* What this task involves *
Find "1097x1092 pixels. At" below and begin at its line; stop after the line with "You are a computer-use". Output those lines exactly, without pictures.

* Supplied data *
__________________________________________________

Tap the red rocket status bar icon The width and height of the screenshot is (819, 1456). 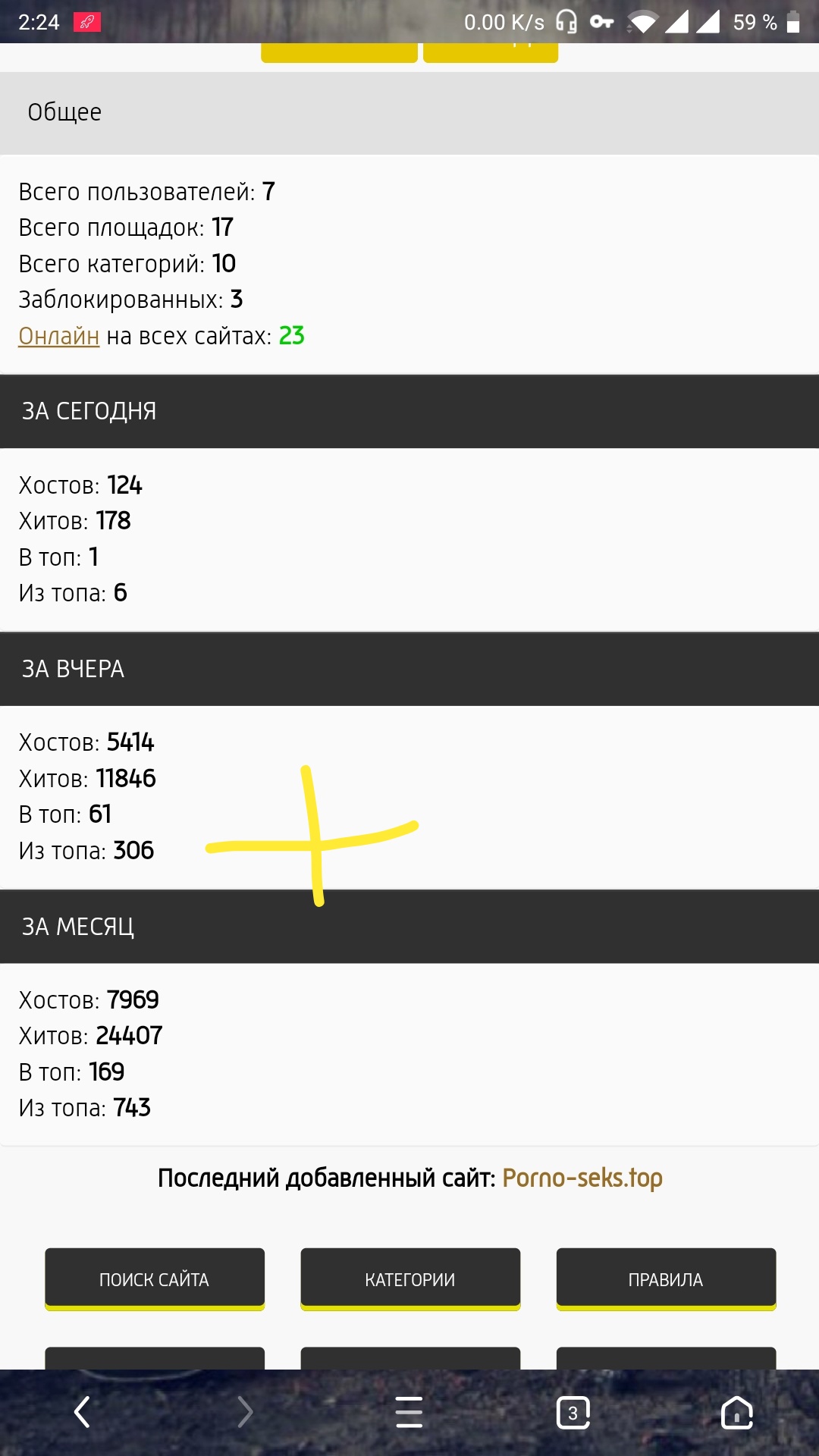click(87, 22)
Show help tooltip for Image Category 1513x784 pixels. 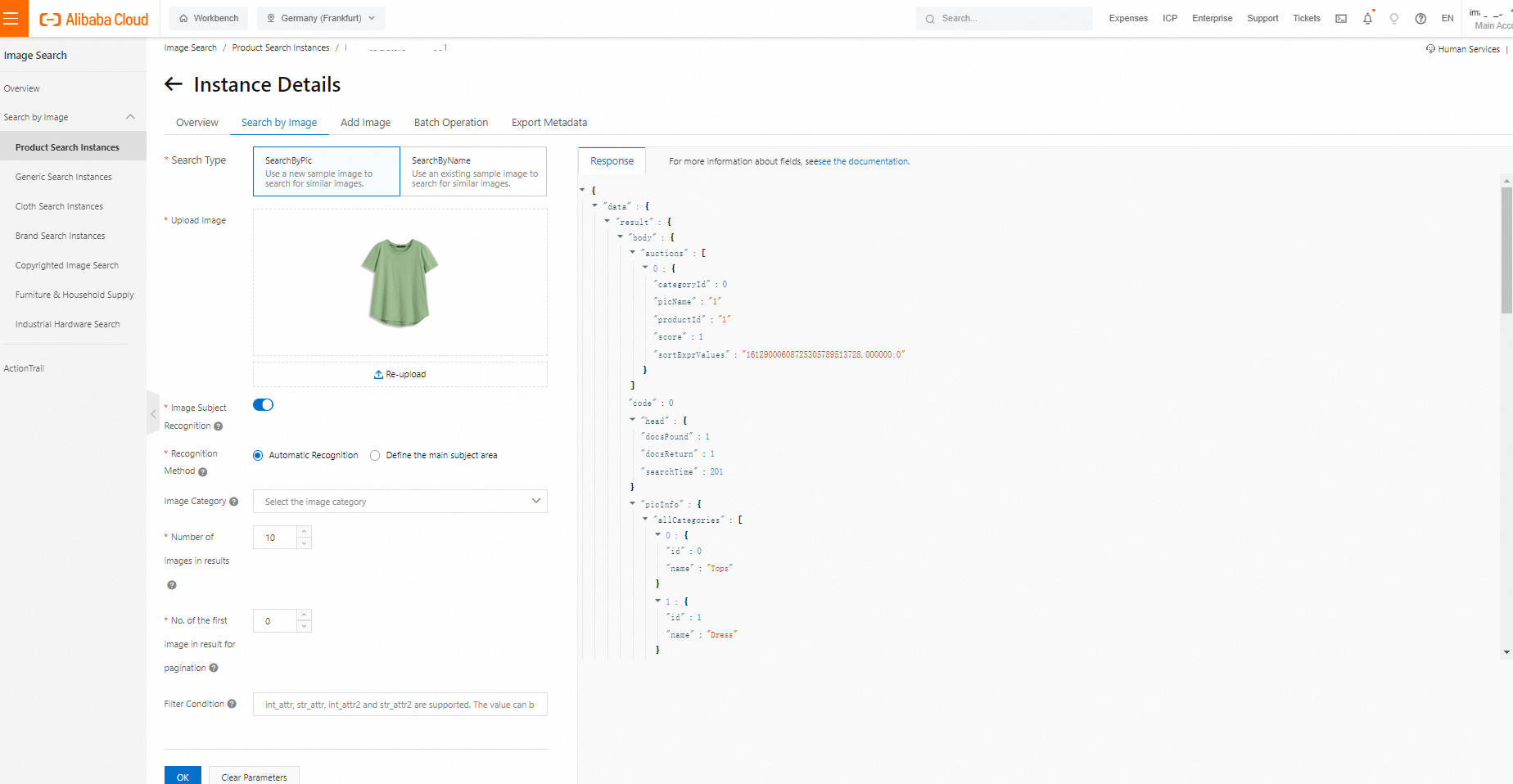pyautogui.click(x=234, y=502)
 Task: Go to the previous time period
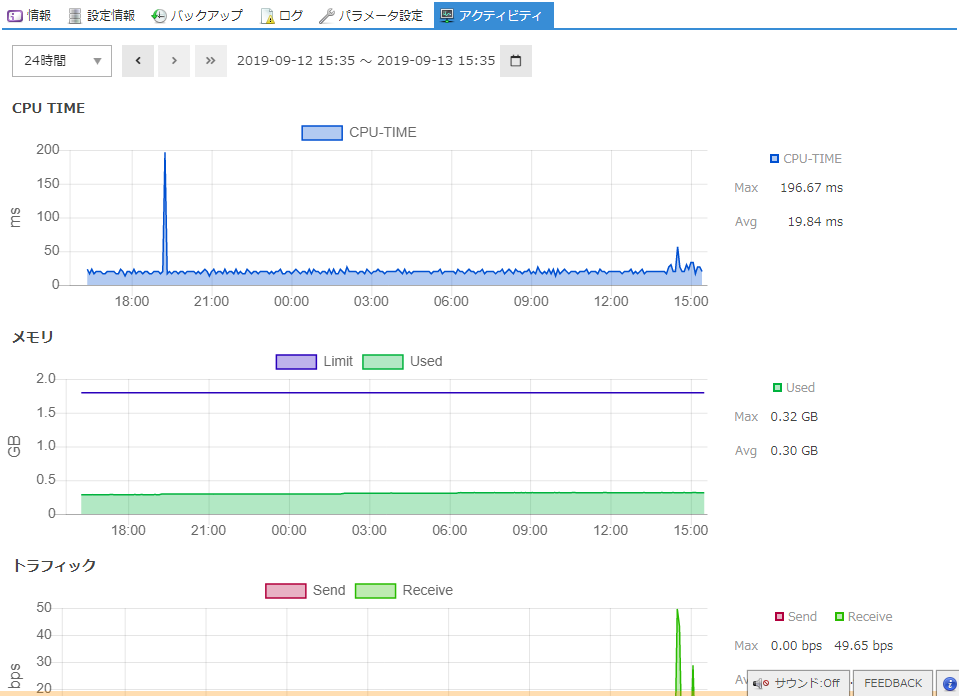click(137, 61)
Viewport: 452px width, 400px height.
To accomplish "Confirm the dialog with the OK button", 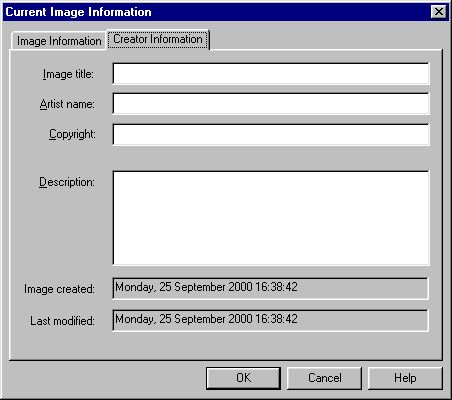I will click(x=243, y=378).
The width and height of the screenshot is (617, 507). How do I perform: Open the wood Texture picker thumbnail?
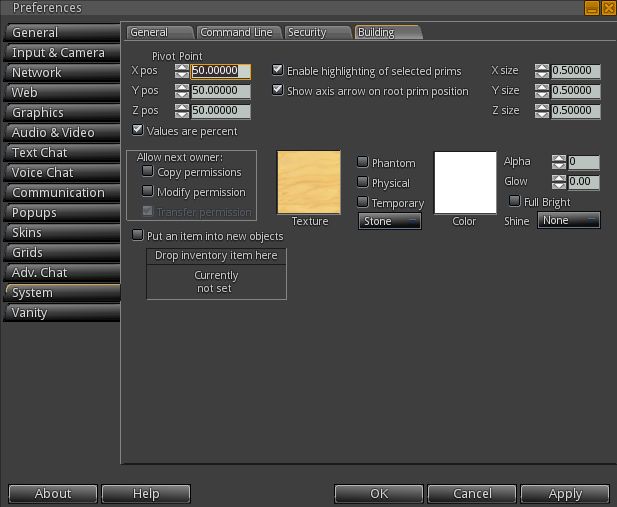tap(309, 182)
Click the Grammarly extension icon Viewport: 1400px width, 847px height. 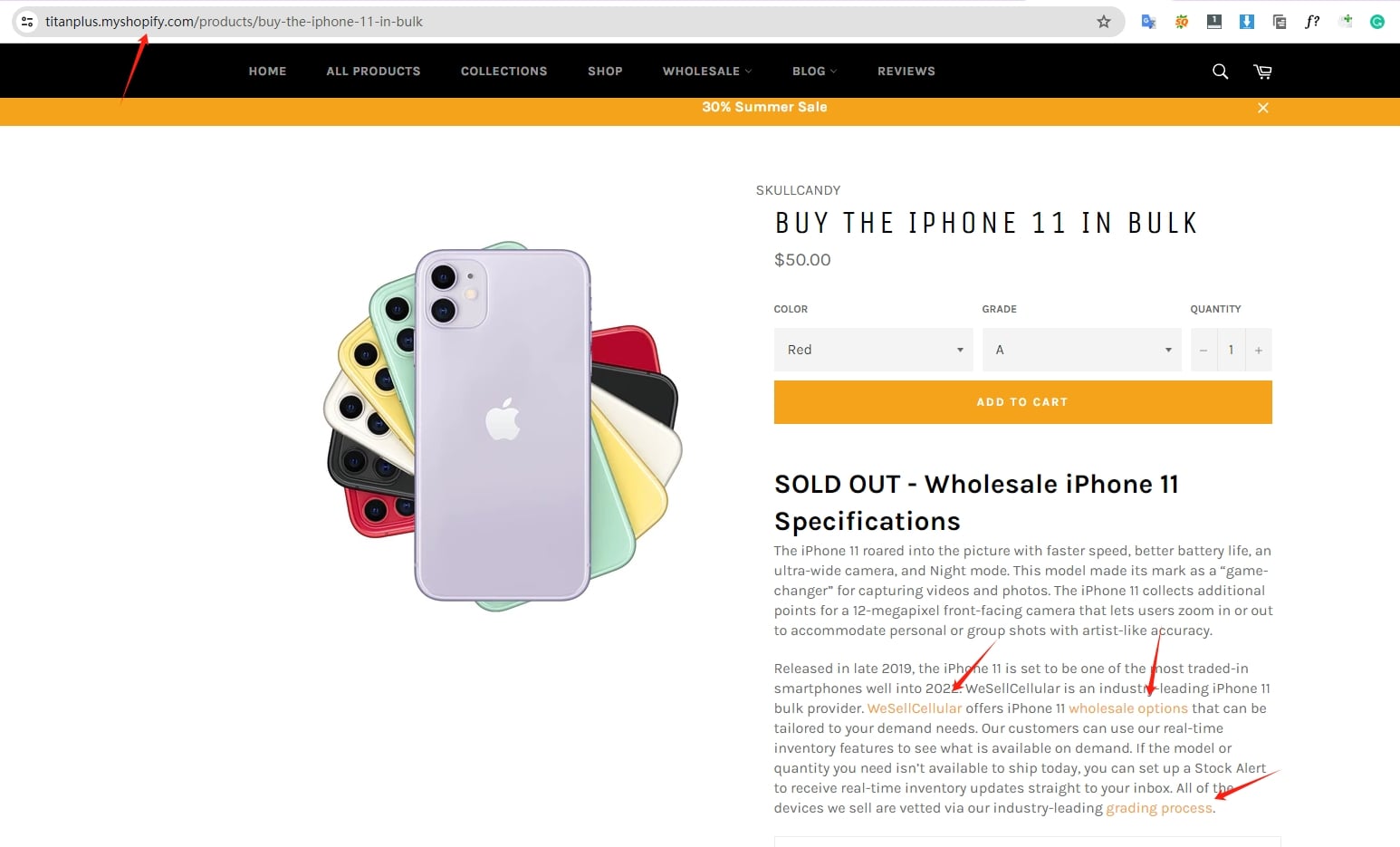point(1376,22)
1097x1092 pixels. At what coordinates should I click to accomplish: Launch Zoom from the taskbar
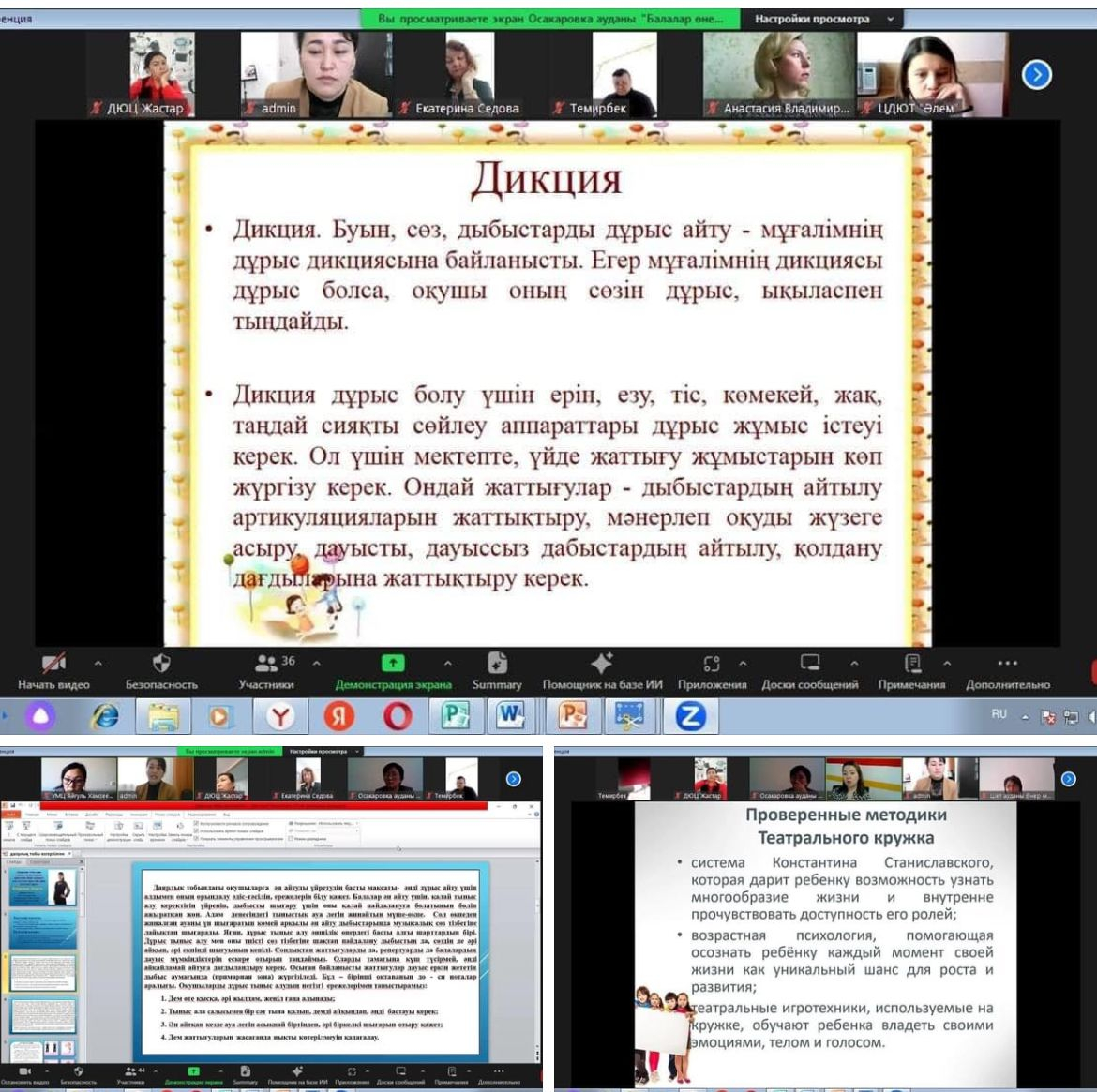pyautogui.click(x=690, y=717)
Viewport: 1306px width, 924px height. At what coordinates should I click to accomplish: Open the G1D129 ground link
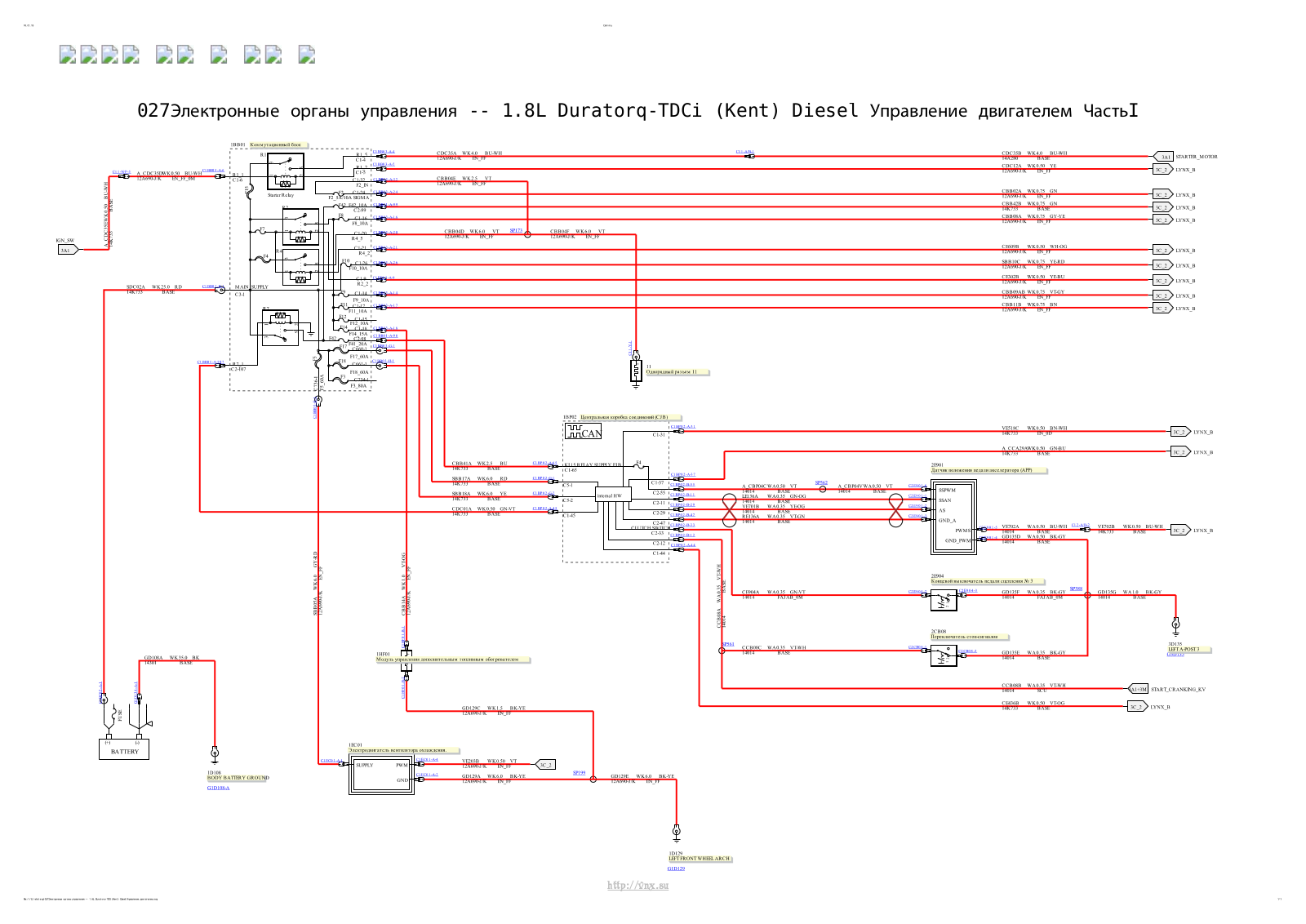pyautogui.click(x=676, y=868)
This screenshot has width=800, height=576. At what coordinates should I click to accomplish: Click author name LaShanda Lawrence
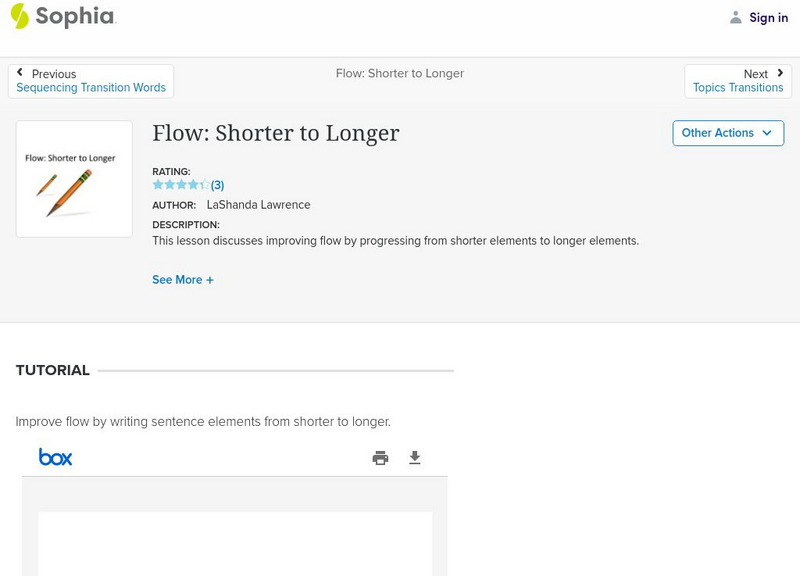tap(258, 205)
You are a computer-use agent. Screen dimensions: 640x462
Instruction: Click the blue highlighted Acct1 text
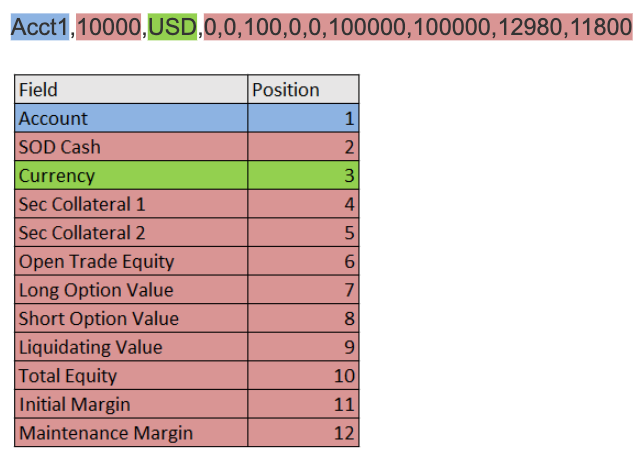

__________________________________________________

* Expected answer *
1097x1092 pixels. At what coordinates should I click to accomplish: Launch Zoom from the taskbar
pyautogui.click(x=690, y=717)
Viewport: 1306px width, 924px height. At what coordinates should I click to accomplish: Open the G1D129 ground link
pyautogui.click(x=676, y=868)
This screenshot has width=800, height=576. At what coordinates should I click to accomplish: Click author name LaShanda Lawrence
tap(258, 205)
You are a computer-use agent. Screen dimensions: 640x462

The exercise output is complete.